Work instruction:
Your answer must consist solely of the lines from the one containing "You are a computer-use" through the last line of the records below, reproduced exactly, with all pictures omitted.

Exercise data:

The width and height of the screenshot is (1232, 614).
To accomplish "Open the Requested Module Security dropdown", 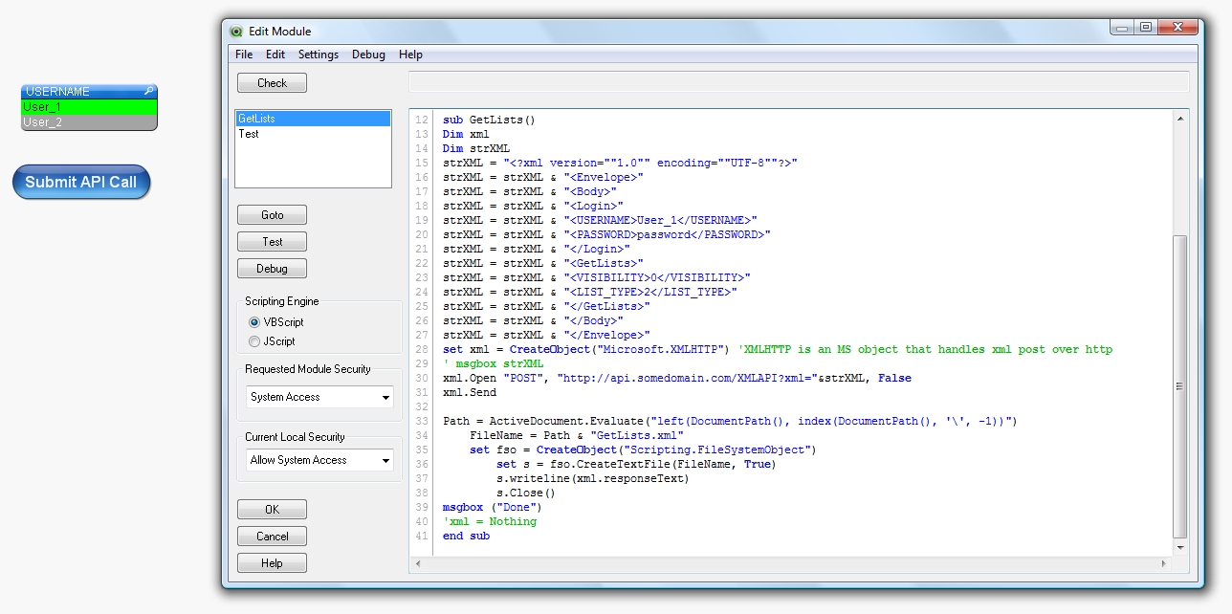I will [x=385, y=397].
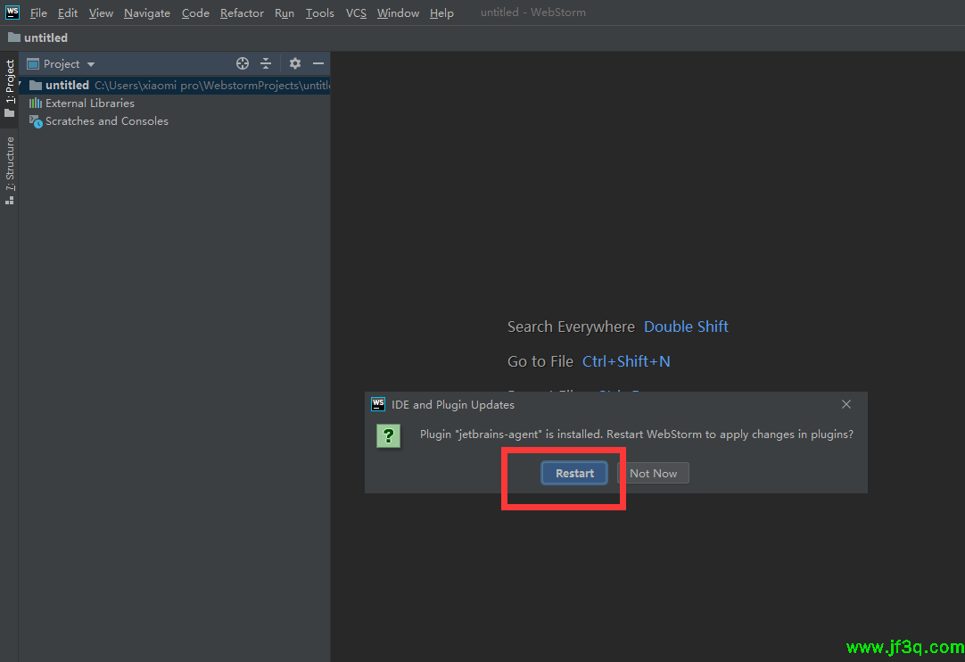Click the Not Now button
This screenshot has height=662, width=965.
pyautogui.click(x=653, y=473)
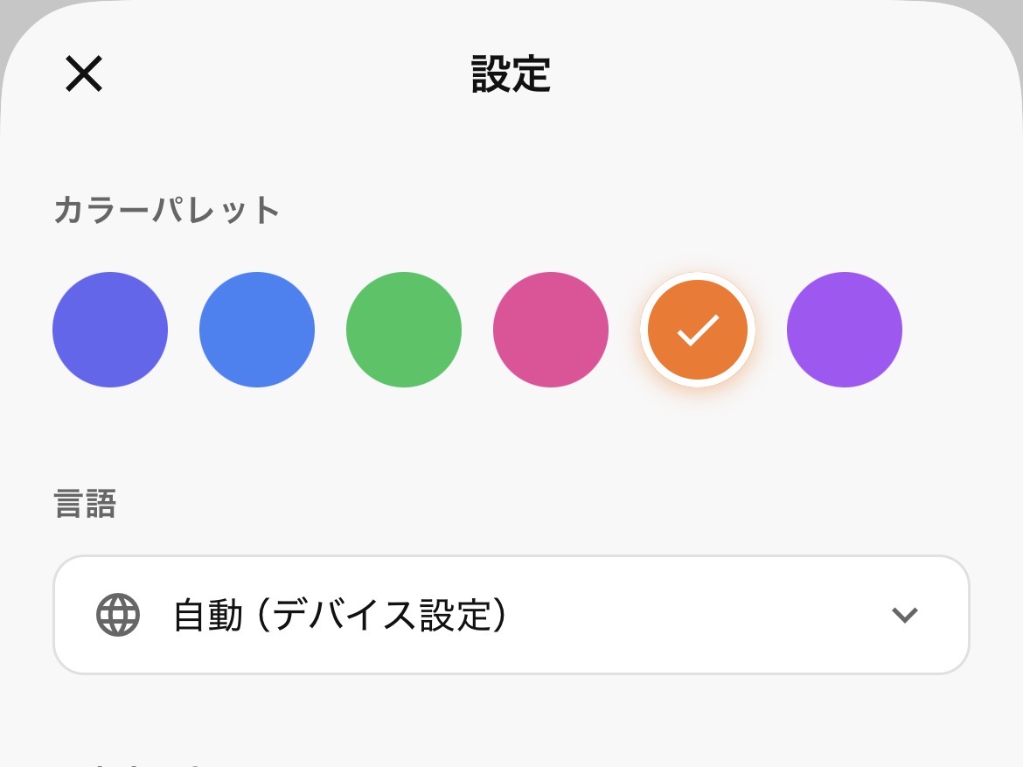Viewport: 1023px width, 767px height.
Task: Select the pink color circle
Action: (551, 330)
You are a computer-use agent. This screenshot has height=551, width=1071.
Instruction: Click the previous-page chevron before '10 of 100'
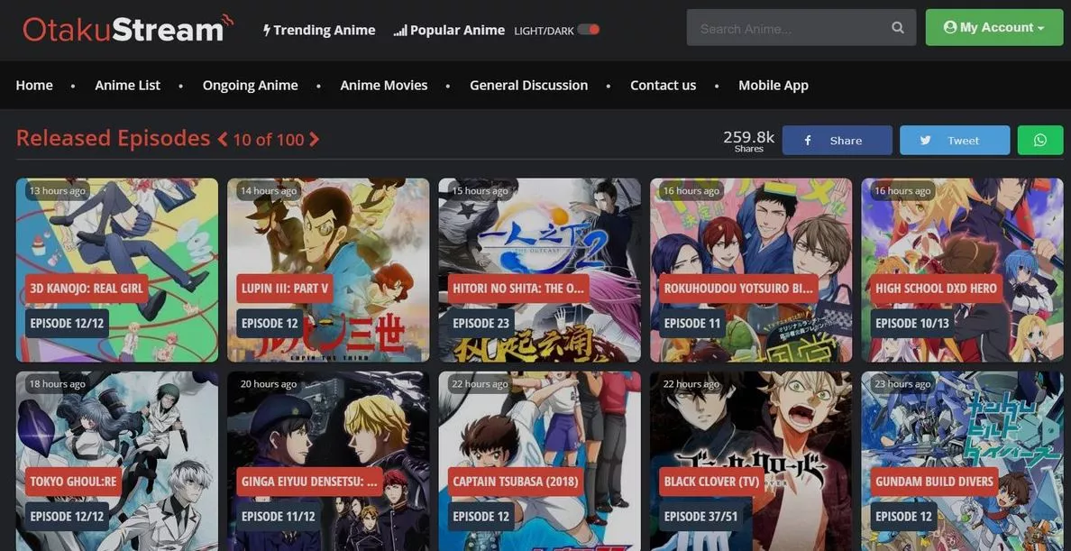(x=222, y=140)
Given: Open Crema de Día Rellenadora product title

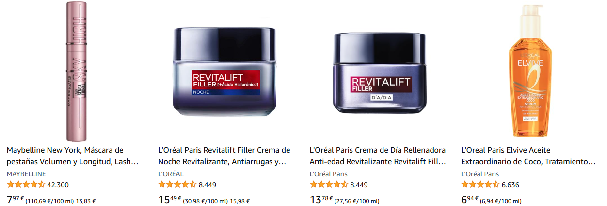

Task response:
You are a computer-use agent. This screenshot has height=551, width=1071.
Instruction: Click the previous-page chevron before '10 of 100'
(x=222, y=140)
Given: Open Crema de Día Rellenadora product title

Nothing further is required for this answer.